Because the optimization process might take even a few minutes per image and very few images can saturate all available CPU cores, fully optimized images might take a long time until they are available. This could result in missing images on the website and would be very undesirable. To resolve that we use 2-stage optimization. When an optimized image is not available we schedule optimization, and look for other available versions, eg. if jpeg,png,webp and avif formats are supported by the requester and we already have jpeg/png version optimized, we will send this version in the meantime.

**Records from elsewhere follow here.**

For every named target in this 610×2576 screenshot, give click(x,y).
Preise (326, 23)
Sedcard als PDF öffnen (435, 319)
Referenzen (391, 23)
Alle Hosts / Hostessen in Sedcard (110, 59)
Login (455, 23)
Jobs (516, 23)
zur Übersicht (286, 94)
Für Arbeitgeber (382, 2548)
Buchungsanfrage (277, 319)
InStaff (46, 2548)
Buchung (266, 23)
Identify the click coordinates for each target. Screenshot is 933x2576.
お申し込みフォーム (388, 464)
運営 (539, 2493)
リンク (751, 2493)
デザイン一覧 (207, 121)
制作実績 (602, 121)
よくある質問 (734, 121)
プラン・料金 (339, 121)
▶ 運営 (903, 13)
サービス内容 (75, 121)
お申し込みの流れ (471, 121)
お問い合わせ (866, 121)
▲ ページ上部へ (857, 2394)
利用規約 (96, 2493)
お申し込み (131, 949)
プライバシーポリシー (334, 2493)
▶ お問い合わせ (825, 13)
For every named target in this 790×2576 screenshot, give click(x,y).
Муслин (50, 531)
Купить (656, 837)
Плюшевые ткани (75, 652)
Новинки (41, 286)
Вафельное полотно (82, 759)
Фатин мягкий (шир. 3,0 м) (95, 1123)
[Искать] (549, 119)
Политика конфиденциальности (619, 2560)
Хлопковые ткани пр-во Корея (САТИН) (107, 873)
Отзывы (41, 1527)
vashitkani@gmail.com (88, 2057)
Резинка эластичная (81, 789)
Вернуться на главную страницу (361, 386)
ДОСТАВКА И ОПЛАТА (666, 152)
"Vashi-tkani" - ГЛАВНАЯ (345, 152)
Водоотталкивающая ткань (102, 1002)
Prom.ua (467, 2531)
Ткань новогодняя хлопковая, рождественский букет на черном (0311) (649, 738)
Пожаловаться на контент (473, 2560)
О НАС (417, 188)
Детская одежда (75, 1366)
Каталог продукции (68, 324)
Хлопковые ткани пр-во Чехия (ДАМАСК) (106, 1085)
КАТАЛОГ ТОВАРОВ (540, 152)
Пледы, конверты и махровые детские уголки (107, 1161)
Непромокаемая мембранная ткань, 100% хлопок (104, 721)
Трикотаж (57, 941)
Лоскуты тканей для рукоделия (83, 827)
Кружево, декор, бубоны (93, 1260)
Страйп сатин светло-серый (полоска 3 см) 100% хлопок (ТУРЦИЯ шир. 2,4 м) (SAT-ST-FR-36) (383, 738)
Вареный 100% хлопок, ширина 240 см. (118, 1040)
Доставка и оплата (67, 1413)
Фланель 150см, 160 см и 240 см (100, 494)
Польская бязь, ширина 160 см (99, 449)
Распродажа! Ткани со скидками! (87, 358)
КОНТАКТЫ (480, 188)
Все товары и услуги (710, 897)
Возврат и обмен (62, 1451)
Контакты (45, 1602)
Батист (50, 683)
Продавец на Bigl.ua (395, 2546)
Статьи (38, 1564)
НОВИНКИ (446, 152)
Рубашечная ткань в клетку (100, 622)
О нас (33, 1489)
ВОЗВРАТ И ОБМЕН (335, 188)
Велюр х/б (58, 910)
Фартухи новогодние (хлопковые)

If there isn't any version available, we will perform a quick conversion: we use a less expensive image resize algorithm, that still provides good enough quality, and we target only a single file format using only an initial guess for quality parameter. Also we use the quickest preset, which results in a much larger file, but can very quickly generate images that for thumbnails are still usually smaller than full size original file. We also use separate queues, that request conversion without competing with proper optimization images in queues.

To make sure that this temporary image isn't cached for too long on CDN servers, we set only 15 minutes of cache time in response. This way we can provide good enough results in the meantime.

Prioritization

We track how active requested images are: we use a 15-minute cache for CDNs, when the image is frequently requested, we should get a request for that image every 15 minutes per CDN server. We use that fact to prioritize frequently viewed images to generate fully optimized versions for those files. This allows to reduce overall traffic quicker, especially in initial optimization when there might be millions of files to generate.

CMS images / media

We are not limited to product thumbnails, but we also can optimize static images used on CMS pages and in headers/footers. Those will always be generated with full resolution but otherwise the process is identical.